"How are you doing, Britt?"

"Oh, can’t complain. Well, actually, I can," she says with a laugh. "Parkinson’s goes up and down. The other night I was on my way to the bathroom and leaned on a wardrobe that wasn’t there. Broke my wrist."

It’s Saturday, and Britt Dyngeland, 57, is sitting on a new sofa in a new apartment in a suburb of Bergen called Paradis (Paradise). She laughs at her own story. Her husband, Per Øyvind, is out riding his bicycle.

"Ten years later, what do you think about what you said back then?"

"I have a really good relationship with my daughters, and I’m sure they haven’t had any big problems because of my illness. I’m happy that they call me on the phone quite often. But when I look at that photo I can see how my face has changed. It’s stiffened, so I’ve had Botox injections in my neck and jaw."

"Did that help?"

"Yes, everything helps a little, but there’s no magic spell."

Britt was diagnosed with Parkinson’s in 2009, and the symptoms keep getting worse. She’s been using a walker for a long time. She’s developed dystonia—painful, cramp-like muscle contractions. Her arms, legs, and face twist in different directions. She’s had to spend a lot on dental work because she clenches her jaw so hard. That’s why she gets up at night to take a Madopar Soluble, to loosen the muscles.

"And then you walk into imaginary wardrobes and break your arms?"

"Yes." Britt laughs. "And I dream like crazy. Wake my husband up."

"What were your dreams ten years ago?"

"I dreamed that I would end up in a nursing home or become… what’s the word? Now I’m in that part of the day when I can’t find the words... dementia! That’s what I’m terrified of, dementia"

"But you haven’t developed dementia?"

"No, not so far, not in a way that bothers me. But I worry a lot. It took me so long to remember that word just now. At least I’m not depressed. But I do have anxiety attacks."

When the anxiety hits, she can take medication. She doesn’t like being around a lot of people anymore. Eating with others means a lot of spilling. But with family, it’s fine, even if there are many of them.

"I think it’s because they’re used to seeing me like this. And I try to get out for lunch often, usually with other people who have Parkinson’s."

Britt stopped working in 2016. She worked in the county administration and had to sit in meetings with her body full of involuntary movements. Dyskinesia is common after years of medication.

"Stress in any form is the worst, and that’s why I couldn’t work anymore. I couldn’t make a phone call. Couldn’t even think about making a phone call."

"That makes it hard to get much done."

"Exactly." 

Britt laughs again. Probably at the whole situation. She says her self-image has taken a beating. She doesn’t feel attractive when she can’t communicate like before. To make up for it, she pays attention to how she dresses, colors her lashes and brows. Small things that make her feel better.

"So I haven’t completely given up."

I find it difficult to have to watch everything Britt has to struggle with, and there’s always something new. She’s had Deep Brain Stimulation surgery, but the motor symptoms are still severe. The involuntary movements are worse.

"Yes, I’m very overactive at times. That’s the worst."

She also has a Lecigon pump, a device that delivers a steady stream of levodopa gel into her small intestine. The equipment has to be cleaned daily, and if she’s too overactive, her husband has to help.

"Do you believe you will see any major breakthroughs in Parkinson`s treatment in your lifetime?"

"Not in my lifetime, no."

The front door clicks open. Per Øyvind comes home. Britt is writhing on the sofa now, her legs moving wildly.

"We laugh a lot," he says when I ask how he handles it. "The kids too. Humour ties us together. I’ve been criticized for not taking the disease seriously, but that’s exactly what we do. Humour helps us survive. Britt has incredible grit. She keeps fighting, but it’s getting worse, and now it’s wearing us down."

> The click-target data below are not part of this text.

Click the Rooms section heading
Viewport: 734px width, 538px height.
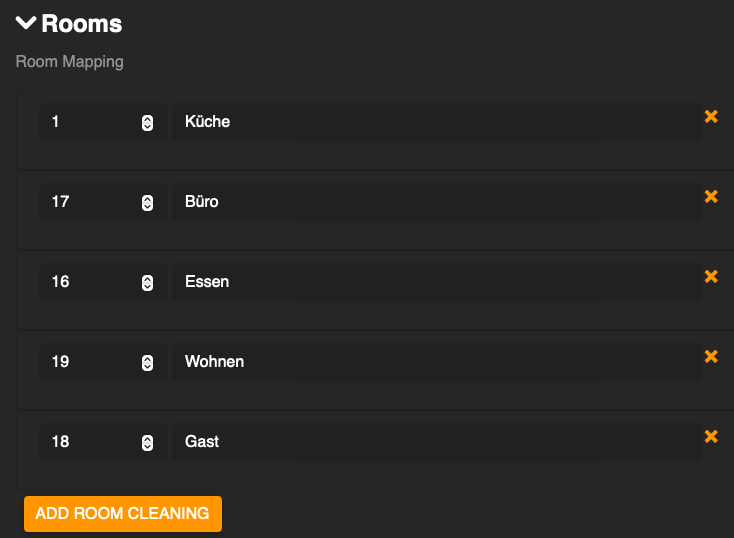(82, 24)
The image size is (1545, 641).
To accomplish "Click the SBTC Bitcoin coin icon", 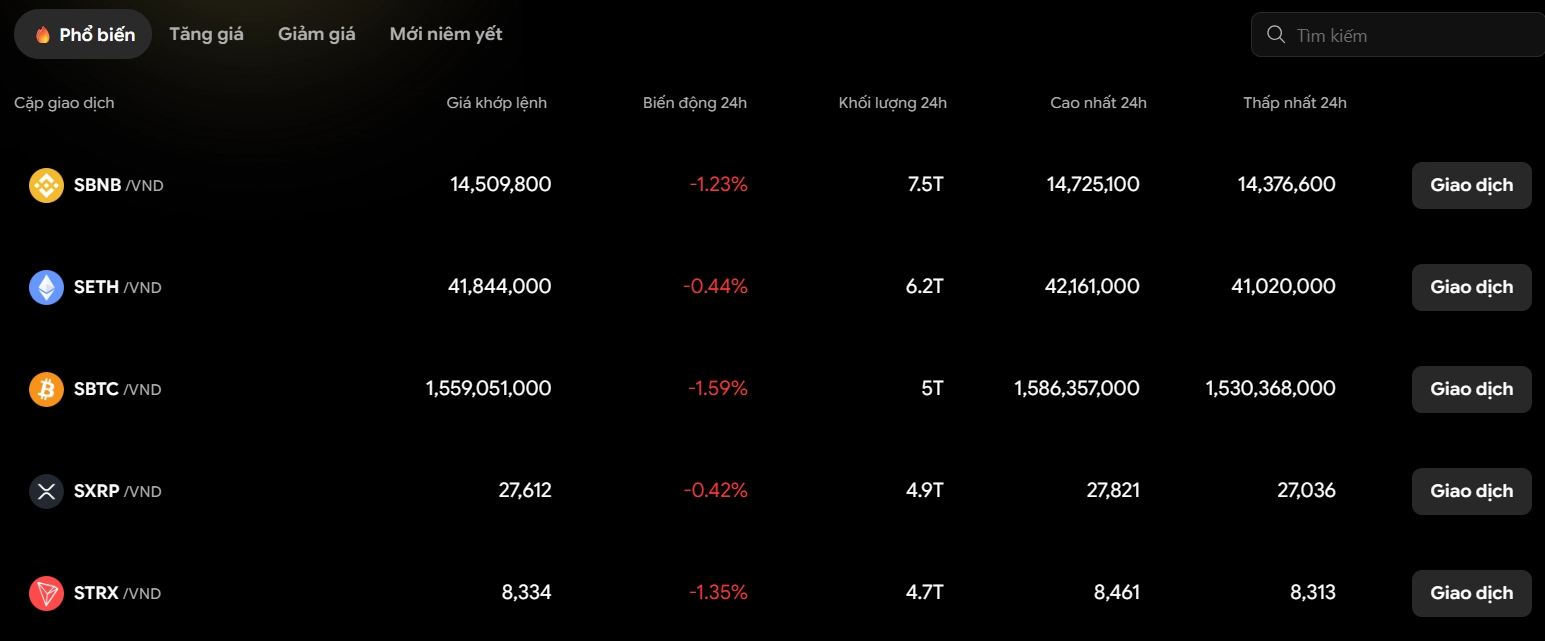I will point(46,389).
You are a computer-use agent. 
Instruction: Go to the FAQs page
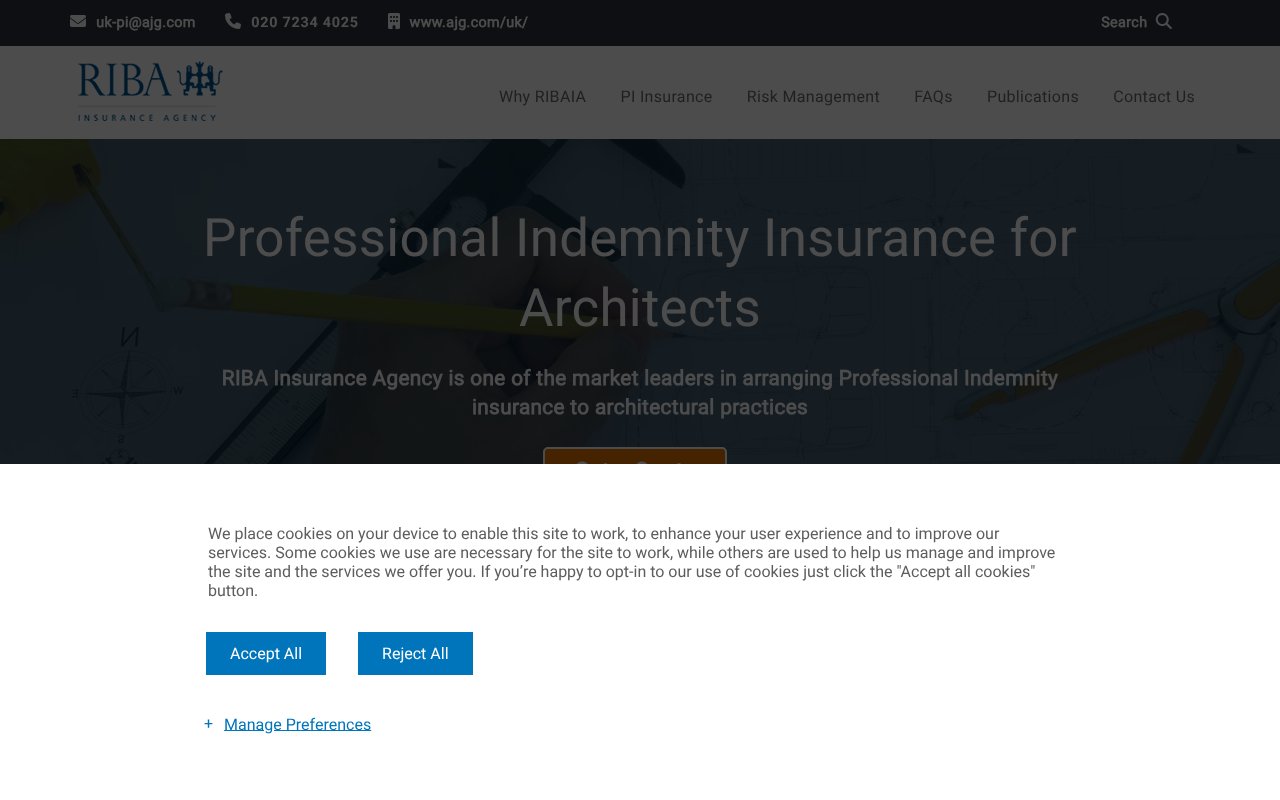tap(933, 96)
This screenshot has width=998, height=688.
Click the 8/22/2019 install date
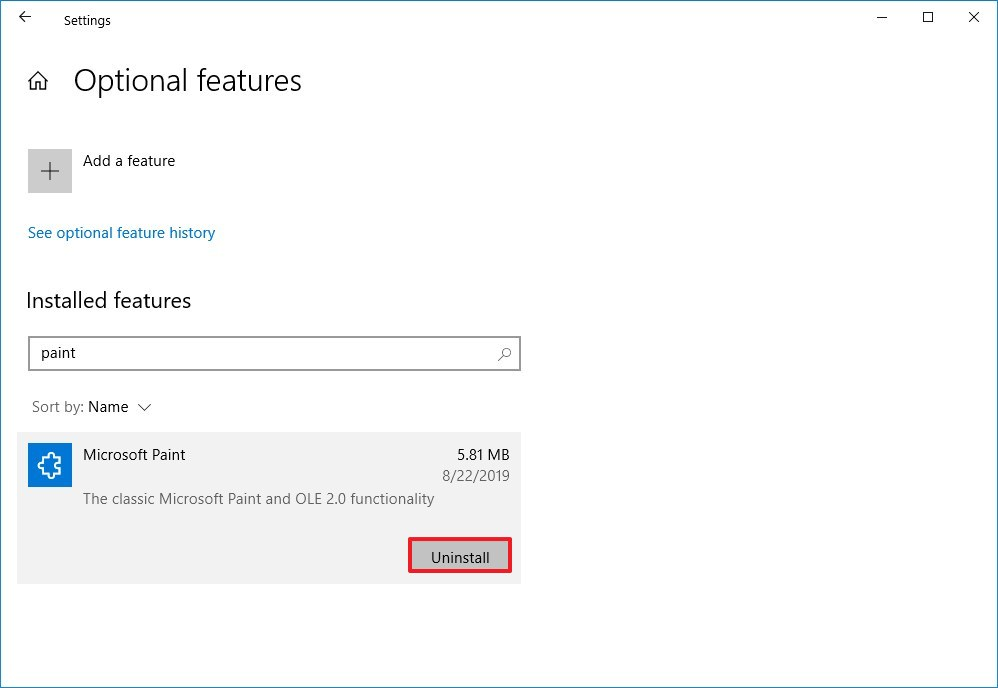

Britt has had almost every procedure possible, but with limited results. At her worst, she just curls up on the floor. She has half an hour a year for DBS adjustments at the hospital, and that’s too little, he claims. "They don’t observe patients over time when fine-tuning the stimulator, so I don’t think it works as well as it could,"

A year ago, they moved to a new apartment building with a grocery store and pharmacy downstairs and the tram stop outside. It is their impression that most people make these practical moves too late. She’s also got an electric wheelchair for trips around the neighborhood. But then there are the nights. She keeps her husband awake with her dreams because she acts them out. REM Sleep Behavioural Disorder could be an early sign of Parkinson’s Disease. Britt talks and laughs in her sleep, tells jokes, and sings out loudly.

"So you are fun to be with round the clock, so to speak?"

"Yes."

"But then they gave you some pills and it got better?"

"Yes. But then it got worse again. Parkinson’s is a shitty disease, and it takes more than positive thinking to get better. While we wait for a miracle cure, we just take one day at a time."